No such limitation exists with mod_python as it does all the
interpreter creation and management at the Python C API level. The one
interpreter per process limitation is only when using the standard
'python' runtime executable and you are doing everything in Python
code.

Graham
 
S

sjdevnull

Pre-forking doesn't reduce load; it just improves responsiveness.
You still pay for loading all the modules on every request.

No, you don't. Each server is persistent and serves many requests--
it's not at all like CGI, and it reuses the loaded Python image.

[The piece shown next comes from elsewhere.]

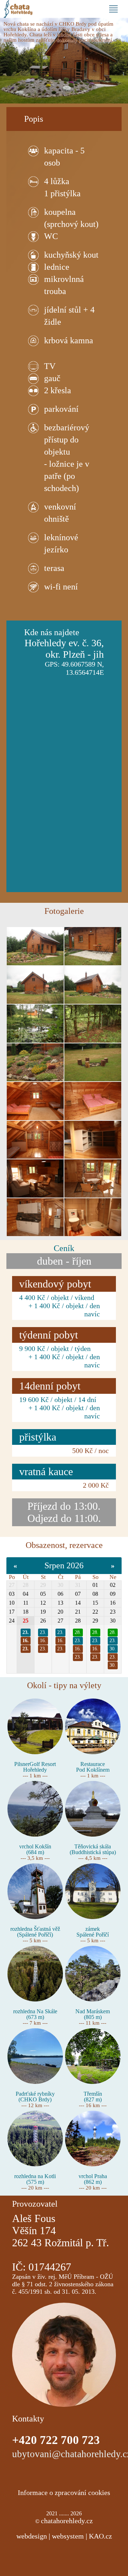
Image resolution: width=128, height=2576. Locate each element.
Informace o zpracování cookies (64, 2492)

So if you have, say, an expensive to load Python module, that will
only be executed once for each server you start...e.g. if you have
Apache configured to accept up to 50 connections, the module will be
run at most 50 times; once each of the 50 processes has started up,
they stick around until you restart Apache, unless you've configured
apache to only serve X requests in one process before restarting it.
(The one major feature that mod_python _is_ missing is the ability to
do some setup in the Python module prior to forking. That would make
restarting Apache somewhat nicer).

The major advantage of pre-forking is that you have memory protection
between servers, so a bug in one won't take down the whole apache
server (just the connection(s) that are affected by that bug). Most
shared hosting providers use pre-forking just for these stability
reasons.

A nice side effect of the memory protection is that you have
completely seperate Python interpreters in each process--while each
one is reused between connections, they run in independent processes
and the GIL doesn't come into play at all.
 
P

Paul Rubin

Graham Dumpleton said:
No such limitation exists with mod_python as it does all the
interpreter creation and management at the Python C API level. The one
interpreter per process limitation is only when using the standard
'python' runtime executable and you are doing everything in Python code.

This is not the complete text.